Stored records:

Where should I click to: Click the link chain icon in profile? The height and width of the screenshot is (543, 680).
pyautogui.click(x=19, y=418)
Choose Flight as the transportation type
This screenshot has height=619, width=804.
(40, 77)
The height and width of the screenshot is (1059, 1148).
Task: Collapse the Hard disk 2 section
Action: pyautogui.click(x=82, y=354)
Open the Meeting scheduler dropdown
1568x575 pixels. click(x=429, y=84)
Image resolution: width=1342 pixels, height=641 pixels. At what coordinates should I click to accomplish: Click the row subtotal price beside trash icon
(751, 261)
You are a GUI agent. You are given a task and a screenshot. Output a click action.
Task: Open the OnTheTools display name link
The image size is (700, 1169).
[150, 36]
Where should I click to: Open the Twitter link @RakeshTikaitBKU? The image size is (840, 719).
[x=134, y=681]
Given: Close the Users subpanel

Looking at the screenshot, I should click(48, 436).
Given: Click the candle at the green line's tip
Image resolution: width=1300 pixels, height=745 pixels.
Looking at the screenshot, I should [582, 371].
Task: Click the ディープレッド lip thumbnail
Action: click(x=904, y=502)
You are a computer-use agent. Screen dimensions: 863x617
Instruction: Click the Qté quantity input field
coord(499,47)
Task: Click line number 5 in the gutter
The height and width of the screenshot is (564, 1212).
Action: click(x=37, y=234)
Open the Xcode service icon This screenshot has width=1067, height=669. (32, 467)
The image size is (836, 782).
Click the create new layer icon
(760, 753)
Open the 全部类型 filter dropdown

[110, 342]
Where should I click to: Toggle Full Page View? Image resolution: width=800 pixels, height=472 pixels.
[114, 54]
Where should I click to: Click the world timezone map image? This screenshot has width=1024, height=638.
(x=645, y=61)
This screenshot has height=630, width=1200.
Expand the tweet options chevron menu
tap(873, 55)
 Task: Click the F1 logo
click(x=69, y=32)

EXERCISE AIM: May I have exactly the lines from the one containing "Task: Click line number 5 in the gutter" through the last line of the data, both included?

ANSWER FOR THE TASK:
Task: Click line number 5 in the gutter
The height and width of the screenshot is (564, 1212).
Action: click(x=37, y=234)
Open the Xcode service icon This screenshot has width=1067, height=669. (32, 467)
The image size is (836, 782).
Click the create new layer icon
(760, 753)
Open the 全部类型 filter dropdown

[110, 342]
Where should I click to: Toggle Full Page View? Image resolution: width=800 pixels, height=472 pixels.
[114, 54]
Where should I click to: Click the world timezone map image? This screenshot has width=1024, height=638.
(x=645, y=61)
This screenshot has height=630, width=1200.
Expand the tweet options chevron menu
tap(873, 55)
 Task: Click the F1 logo
click(x=69, y=32)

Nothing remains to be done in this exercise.